We´re trying to implement an inactive account management process for Active Directory.
The requirement is:
· Identify accounts with no login activity for more than 90 days (using the lastLogonTimestamp, lastLogonDate, or any other suitable Active Directory attribute).
· Delete those accounts automatically from Active Directory
So my question is:
How can we achieve and implement it?
Is it actually possible to implement this use case using only UI configuration (Rapid Setup / Analytics / Batch Requests)?
Or is custom logic (Rules / Workflows / BeanShell scripting / Task definitions) required in IdentityIQ to properly evaluate inactivity based on timestamps?
You can implement the workflow as suggested by Harikrishna Tungala. Alternatively, there’s another approach,create a identity attribute named as lastLoginTimeStamp and create a rule that triggers based on the lastLogonTimestamp attribute. Then, Configure a Run Rule task to use this rule and schedule it to execute periodically ,this rule can identify and delete the required accounts.
i think you can do it what others have suggested you, and my siggestion would be possibly of writing a powershell script, which is deployed and scheduled on your iiq server, where you read the last login stamp, lastlogon data> 90 days, and then delete it directly.
This can be achieved efficiently in the below way:
You can create a new Identity Attribute as LastLoginTimeStamp and add the identity mAppings with the AD account attribute.
Create a Rule Runner task to check if the lastLoginTimestamp value is greater than 90. If it is greater than 90, get all the user list of such type. Loop through all the user and then create a AD Disable/Delete plan for each identity and call the LCM Provisioning workflow to process the plan.
You can resolve this task by using a Run Rule task. Additionally, you can configure the lastLogonTimestamp attribute as an identity attribute. Within the rule, apply a filter such as: retrieve identities where lastLogonTimestamp is present and inactive = false. This ensures that only active identities with a valid lastLogonTimestamp value are fetched, which helps improve system performance by reducing unnecessary processing.
You can also add this rule to the application’s customization rules. It will convert the lastLogonTimestamp value from an integer format into a readable date format.
@Nureen_Govan This definitely requires a customization.
You can write a customization rule where you can evaluate if the lastlogon is more than 90 days or not, yes then set an attribute like isInactive or you can have a powershell script which can calculate and set the attribute value. You can schedule this script using Windows Task Scheduler on one of your Domain Controllers.
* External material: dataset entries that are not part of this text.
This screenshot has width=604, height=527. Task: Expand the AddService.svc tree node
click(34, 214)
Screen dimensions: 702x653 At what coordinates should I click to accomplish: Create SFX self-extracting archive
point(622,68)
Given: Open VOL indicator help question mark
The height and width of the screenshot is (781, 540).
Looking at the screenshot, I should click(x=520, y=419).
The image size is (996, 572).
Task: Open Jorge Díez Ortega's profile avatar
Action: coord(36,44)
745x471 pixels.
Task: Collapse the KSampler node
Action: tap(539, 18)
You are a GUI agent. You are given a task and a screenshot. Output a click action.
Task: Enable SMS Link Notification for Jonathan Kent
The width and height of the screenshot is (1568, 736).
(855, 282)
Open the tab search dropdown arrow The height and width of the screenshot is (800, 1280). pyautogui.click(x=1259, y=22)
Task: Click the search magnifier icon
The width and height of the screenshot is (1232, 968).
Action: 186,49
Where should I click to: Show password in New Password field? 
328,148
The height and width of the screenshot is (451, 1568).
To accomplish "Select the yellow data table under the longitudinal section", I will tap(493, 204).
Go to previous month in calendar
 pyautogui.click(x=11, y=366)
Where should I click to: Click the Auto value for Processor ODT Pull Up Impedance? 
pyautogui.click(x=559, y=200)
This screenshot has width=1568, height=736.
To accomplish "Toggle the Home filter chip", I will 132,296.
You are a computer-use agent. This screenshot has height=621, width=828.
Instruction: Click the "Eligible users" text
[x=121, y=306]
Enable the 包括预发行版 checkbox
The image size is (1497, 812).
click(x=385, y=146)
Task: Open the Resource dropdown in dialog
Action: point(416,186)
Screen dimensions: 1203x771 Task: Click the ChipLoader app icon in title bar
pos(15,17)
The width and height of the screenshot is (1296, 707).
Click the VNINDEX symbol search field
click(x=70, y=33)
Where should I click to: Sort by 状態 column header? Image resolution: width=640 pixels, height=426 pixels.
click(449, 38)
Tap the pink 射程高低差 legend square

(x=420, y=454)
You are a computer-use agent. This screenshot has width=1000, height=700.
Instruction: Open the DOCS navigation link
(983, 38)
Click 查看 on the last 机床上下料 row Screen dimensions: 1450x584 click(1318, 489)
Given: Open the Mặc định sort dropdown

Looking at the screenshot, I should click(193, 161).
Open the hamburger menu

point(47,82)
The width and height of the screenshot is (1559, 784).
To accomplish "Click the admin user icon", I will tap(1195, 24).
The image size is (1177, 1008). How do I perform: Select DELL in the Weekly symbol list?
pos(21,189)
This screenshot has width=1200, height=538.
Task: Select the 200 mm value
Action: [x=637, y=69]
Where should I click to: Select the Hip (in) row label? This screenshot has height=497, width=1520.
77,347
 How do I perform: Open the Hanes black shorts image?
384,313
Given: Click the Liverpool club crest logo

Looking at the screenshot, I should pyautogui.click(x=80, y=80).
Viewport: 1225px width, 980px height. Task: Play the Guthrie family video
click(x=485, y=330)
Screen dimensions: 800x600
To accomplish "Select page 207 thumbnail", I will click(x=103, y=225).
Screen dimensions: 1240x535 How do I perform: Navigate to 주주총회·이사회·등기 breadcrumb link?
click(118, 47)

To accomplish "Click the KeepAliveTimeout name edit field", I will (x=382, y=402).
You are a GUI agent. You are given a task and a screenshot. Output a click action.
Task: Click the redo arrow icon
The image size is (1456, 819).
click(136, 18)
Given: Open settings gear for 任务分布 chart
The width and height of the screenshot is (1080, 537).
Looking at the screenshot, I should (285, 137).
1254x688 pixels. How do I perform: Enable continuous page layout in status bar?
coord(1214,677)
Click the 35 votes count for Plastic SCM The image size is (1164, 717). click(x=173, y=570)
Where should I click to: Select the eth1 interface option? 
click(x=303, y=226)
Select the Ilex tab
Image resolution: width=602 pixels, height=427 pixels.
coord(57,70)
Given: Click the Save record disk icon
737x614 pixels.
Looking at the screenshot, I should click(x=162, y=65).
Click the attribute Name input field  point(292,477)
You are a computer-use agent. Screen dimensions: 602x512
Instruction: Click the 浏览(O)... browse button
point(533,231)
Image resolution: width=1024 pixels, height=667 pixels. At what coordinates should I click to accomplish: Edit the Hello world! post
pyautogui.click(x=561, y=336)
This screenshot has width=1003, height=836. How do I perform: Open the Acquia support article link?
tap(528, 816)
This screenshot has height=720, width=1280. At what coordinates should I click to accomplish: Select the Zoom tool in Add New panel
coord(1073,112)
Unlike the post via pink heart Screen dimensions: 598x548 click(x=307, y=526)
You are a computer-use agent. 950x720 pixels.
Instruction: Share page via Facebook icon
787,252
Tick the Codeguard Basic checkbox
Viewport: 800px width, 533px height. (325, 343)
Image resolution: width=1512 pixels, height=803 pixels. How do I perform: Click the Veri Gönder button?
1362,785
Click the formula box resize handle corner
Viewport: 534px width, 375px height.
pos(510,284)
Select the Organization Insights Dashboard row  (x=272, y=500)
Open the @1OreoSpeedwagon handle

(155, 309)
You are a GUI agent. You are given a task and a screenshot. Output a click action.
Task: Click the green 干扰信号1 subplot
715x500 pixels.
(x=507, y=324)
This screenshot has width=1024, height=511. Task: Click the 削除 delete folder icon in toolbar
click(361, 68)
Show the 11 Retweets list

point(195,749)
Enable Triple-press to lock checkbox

If you are handling it in IIQ you’ll have an advantage of not creating or managing a new attribute in AD. In case you go with Powershell route, I would recommend only use the script to set the attribute but don’t disable it. Let IIQ take care of deletion for compliance perspective.
You can configure a lifecycle event scanning users with AD links and isInactive = true → triggers the workflow to delete the account.